Many older people also use or qualify for Medicaid, which is a state program. There are also private insurance options.

If this sounds complicated that’s because it is. Which is why knowing exactly what insurance is in place prior to a health crisis, and the need for a long term care facility, is critical.

For help navigating the disjointed and jargon-filled world of insurance there are online resources, and most states have offices specifically designated to help the elderly population, often called the Office of Aging.

In order to know what questions to ask of insurance providers (and eventually facilities), it’s good to be familiar with the various levels of care.

Long-term care facilities will offer some, or all, of the following options:

  • Independent Living — for people in good health who need little or no help with Activities of Daily Life or Instrumental Activities of Daily Life (ADLs)

  • Assisted Living — for people who need help with one or two ADLs

  • Skilled Care — for people who need 24/7 help and have serious or chronic medical or mental conditions

  • Acute Care — hospital-level care

Aging is not a linear process, despite what the birthday card section at the grocery store tells us. Once a person hits a point in their life where their health is in decline, they may need different levels of care at various times. For instance, blood pressure and arthritis concerns can easily be monitored by staff at an assisted living level of care. But, if your parent falls and needs hip surgery, that would put them first in an acute care hospital and then possibly in skilled care for rehabilitation.

With each shift in living quarters and care level, there will be a shift in billing and coverage. Ask about this so you know in advance what the financial obligations will be during this part of your loved one’s life journey.

Once you are looking at the facilities themselves, there are a few questions that will help you make decisions about where your loved one should go.

First, how many nursing hours per patient, per day, are there?
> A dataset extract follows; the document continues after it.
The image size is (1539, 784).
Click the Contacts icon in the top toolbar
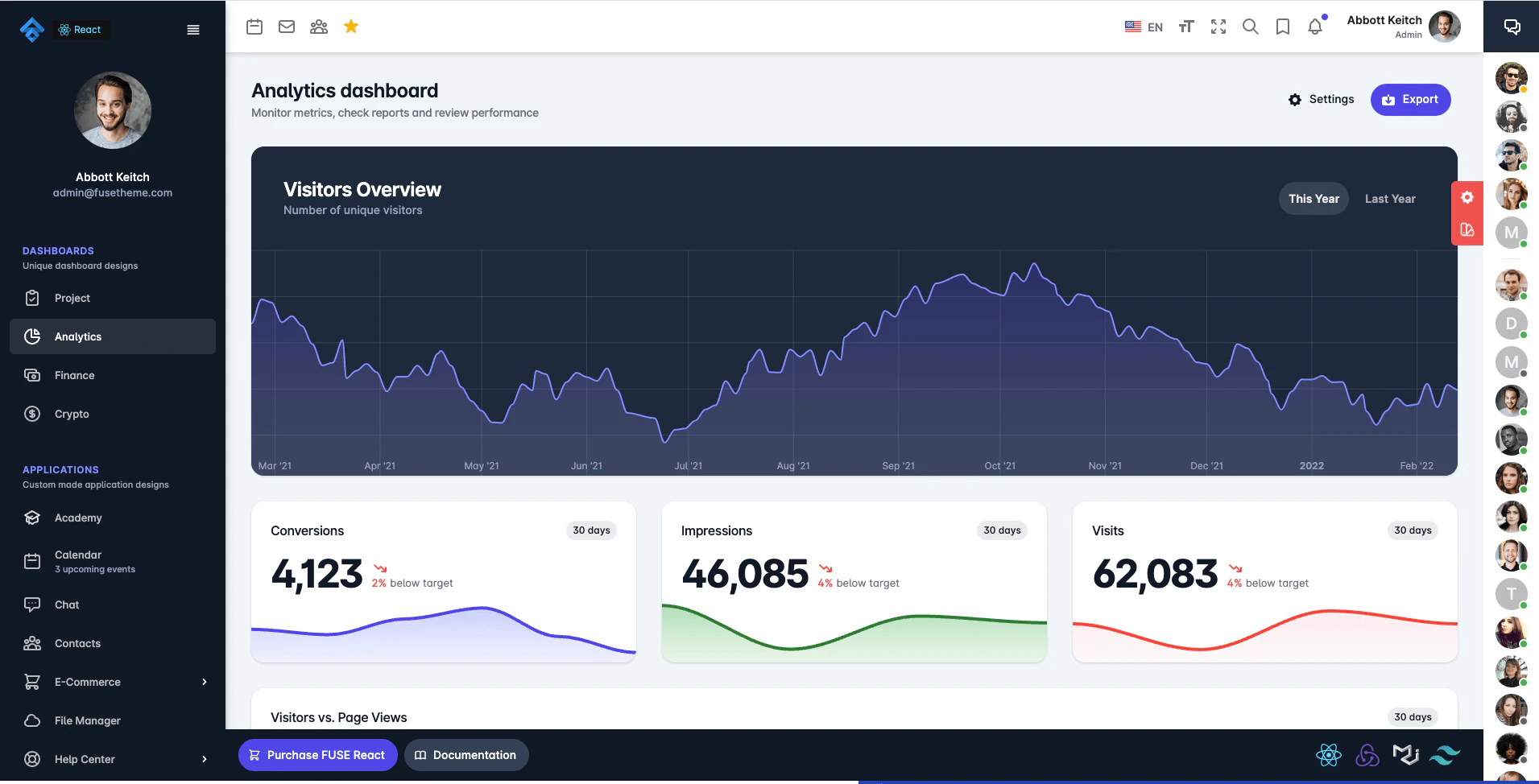point(319,26)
Federal law only requires 20-minutes of nurse time per day, although individual states often have higher standards. However, this number only applies to RNs and LPNs. Key to care is CNAs (Certified Nursing Assistants) who perform much of the day-to-day care.

The Centers for Medicare and Medicaid Services (CMS) recommends a minimum of three staff hours per resident, per day. Four hours are considered optimal and at least one of those hours should be by a nurse.
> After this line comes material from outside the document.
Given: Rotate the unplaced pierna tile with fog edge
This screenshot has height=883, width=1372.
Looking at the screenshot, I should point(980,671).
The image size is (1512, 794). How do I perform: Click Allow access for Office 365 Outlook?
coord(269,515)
What are the staffing ratios? Ask, “who is really going to take care of my family member?”

Following up on this train of thought: how often will your loved one receive hands-on assistance with ADLs? Will they have help getting dressed in the morning and changing into pajamas at night if they need it?
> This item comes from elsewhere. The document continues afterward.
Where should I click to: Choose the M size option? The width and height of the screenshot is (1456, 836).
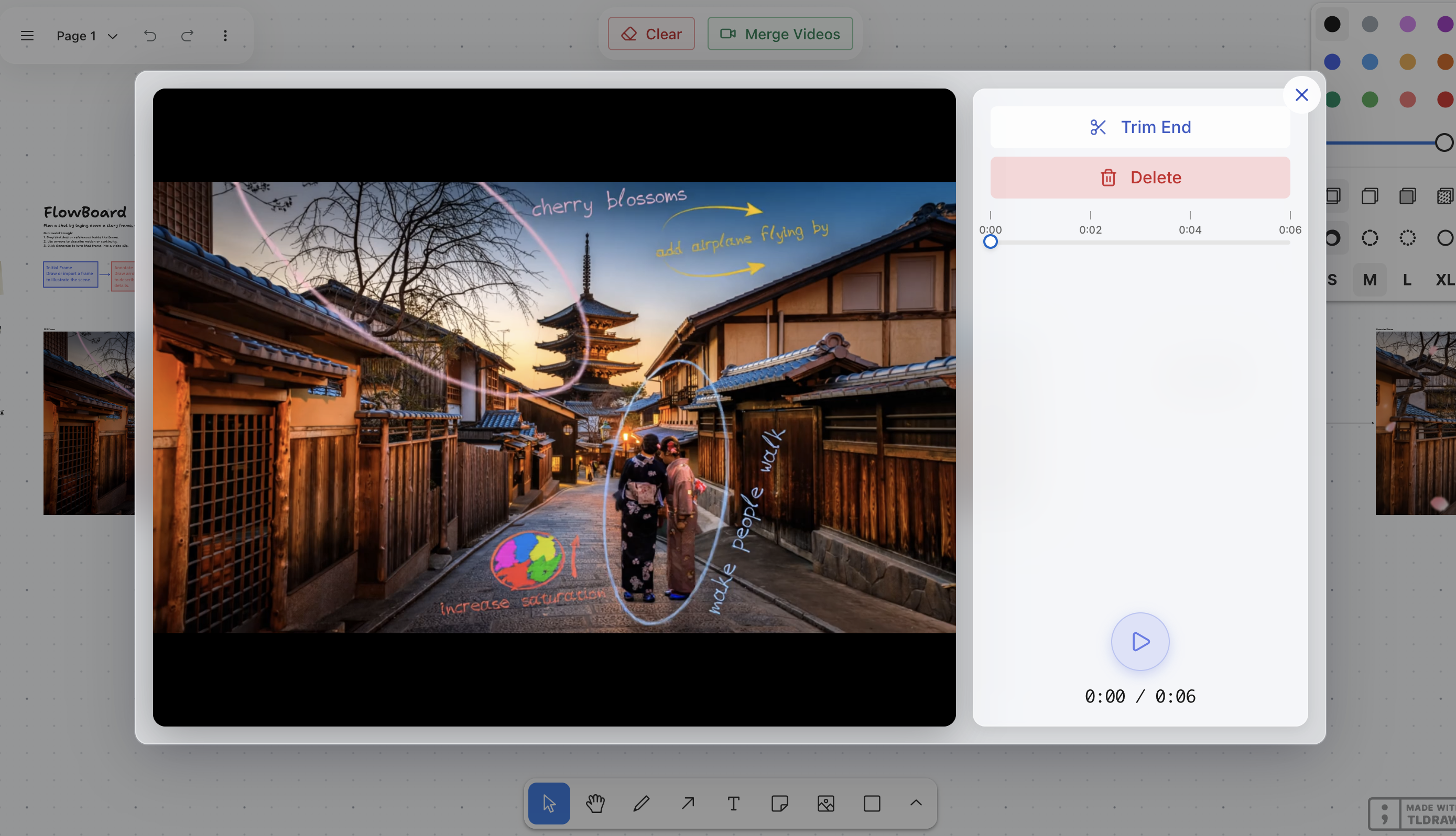[x=1370, y=280]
Another important question is how often will they see a doctor. Will this be a doctor on staff, a doctor from outside the facility, a specialist, or your family doctor?

Which brings up transportation. Is there a shuttle or a driver available or is the family responsible for transporting their loved one (in non-emergency situations) to the doctor and other appointments?

You should also look into the food and food services available. These days there’s no excuse for food to be “institutional.” Quite frankly, in addition to checking out the lunch trays and dining rooms, it’s good to get a good whiff of the rooms and common areas. You can tell a lot by how something smells. Fresh and clean is good, soiled laundry or other unpleasant odors are bad.

For a quick overview of the long-term care facilities you’re considering, this Medicare website is a great resource. If there’s been an immediate jeopardy or possible loss of license within the recent past that’s a huge red flag.

One other thing my experience with my mother reinforced: The people who staff and run long-term care facilities must keep in mind that they are dealing with somebody’s family member. We need to treat the people on the other side of the table with the kindness, compassion, and care that we’d like to receive.

Someday, it will be your parent, or grandparent, or beloved family member and all the industry knowledge or work-related expertise in the world won’t make it any easier.